Snakewoman (Jess Franco, 2005)

Snakewoman for Franco of the 2000's is what Macumba Sexual was for him in the 80's and Vampyros Lesbos in the 70's - a fragmented, trippy riff on the Dracula story.

Actress and filmmaker Fata Morgana headlines the cast, with Franco muse Lina Romay (who does have a suppoting role as Dr. Van Helsing) mainly employed behind the camera. Antonio Mayans makes a very welcome return to the Franco universe after a decade-long absence (his previous collaboration with the Madrid-born filmmaker dating back to 1994 with Downtown Heat).

Photographed by Emilio Schargorodsky (a relative of Sergei Eisenstein who in 2012 would go on to make one of Spain's most outstanding recent horror films with Dracula 0.9) amid the lush greenery of Malaga, Snakewoman seems comfortable with it's own homemade origins and delivers some memorable visuals. As is often the case with Jess, he's more daring and painterly when left with a skeleton crew and practically no money. Few of his more prestigious productions (Erwin C. Dietrich period, I'm looking at you) had the same free flow of poetic visuals.

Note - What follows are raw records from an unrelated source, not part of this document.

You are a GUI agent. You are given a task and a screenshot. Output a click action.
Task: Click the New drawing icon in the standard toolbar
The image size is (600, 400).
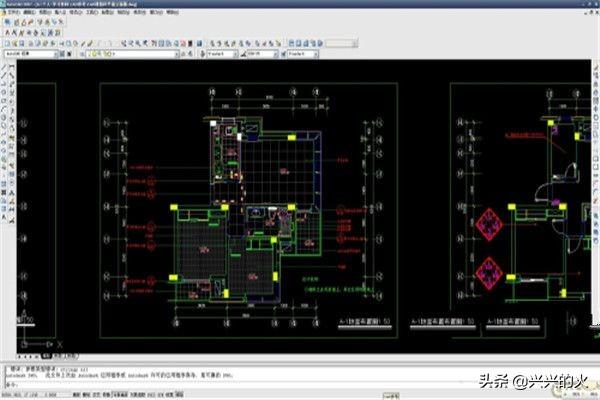point(7,44)
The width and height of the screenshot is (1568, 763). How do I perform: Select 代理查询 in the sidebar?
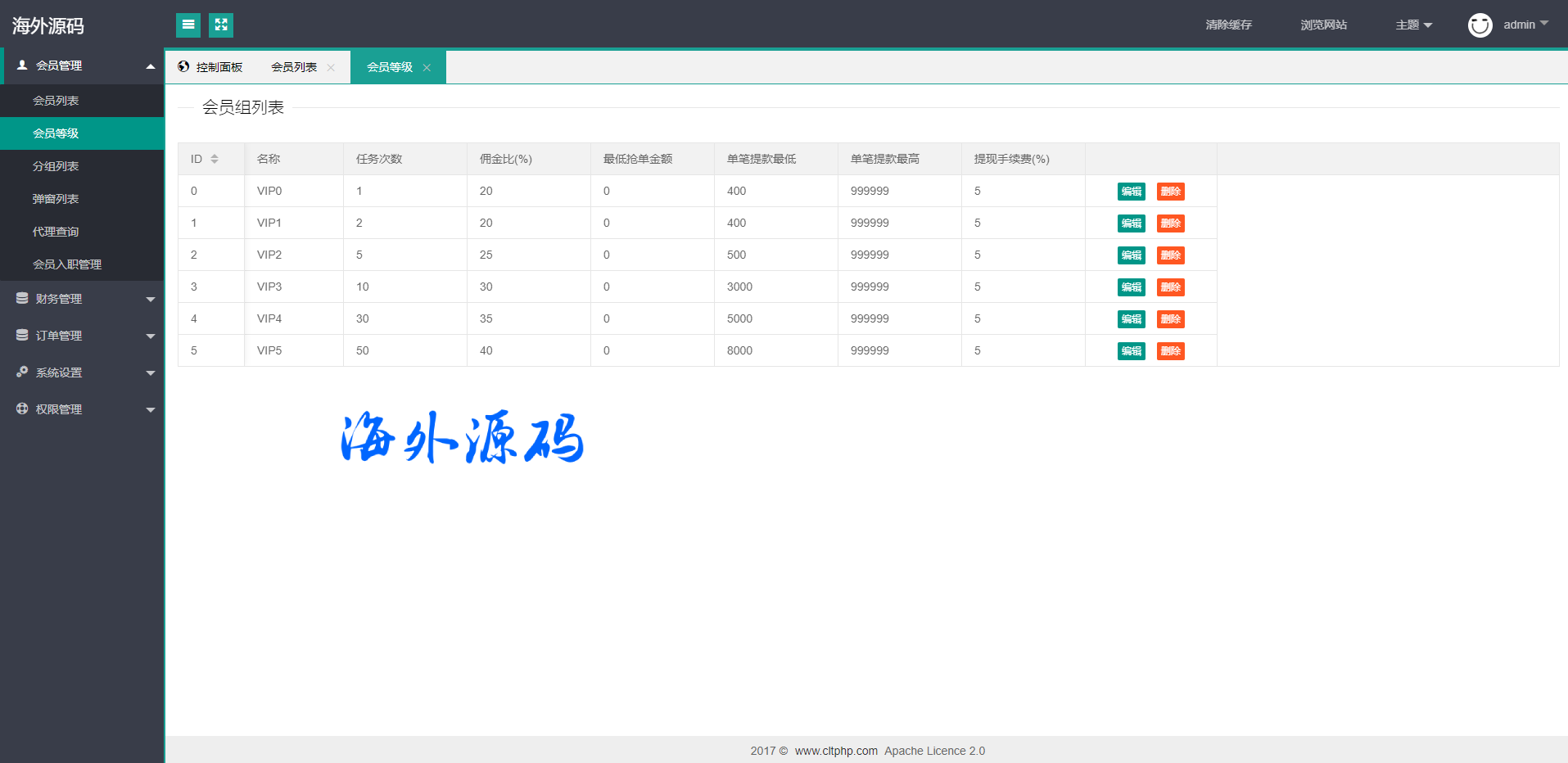pyautogui.click(x=56, y=232)
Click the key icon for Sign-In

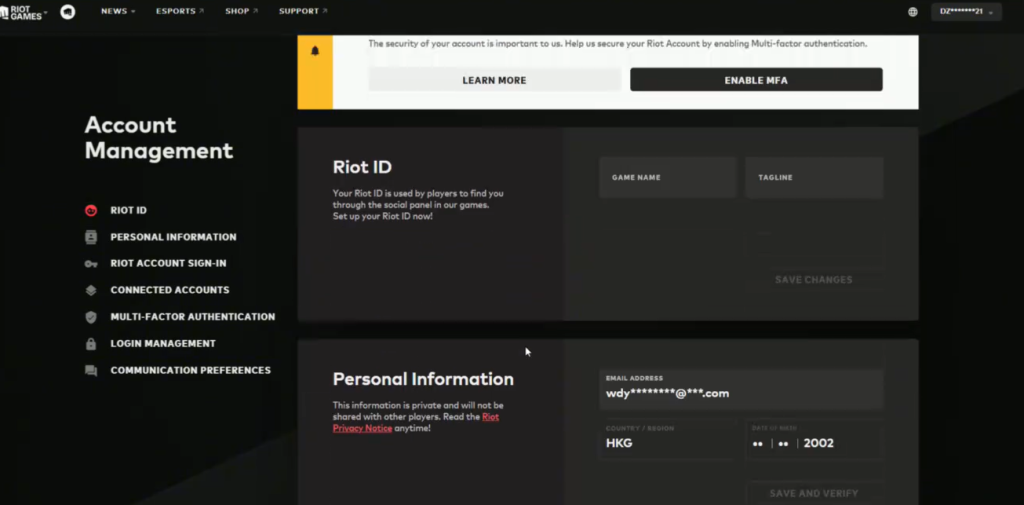(91, 264)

With only three show-stopping protracted simulated lesbian groping sequences, Snakewoman is among the most coherent films to come from Jess Franco's One Shot Productions period. We're given just enough info to not lose our way amid the sapphic asides and lengthy cutway shots threatening to become self-contained episodes. Like Mari-Cookie (1998), Snakewoman feels self-conscious, at times trying too hard to be vulgar  Nevertheless it constututes an importan piece in the Franco puzzle, sharing certain visual motifs with his final works Paula-Paula and Alligator Ladies.

While some say Snakewoman is mere shadow of Jess' original idea, it's undoubtedly one of his more accessible latter-day works.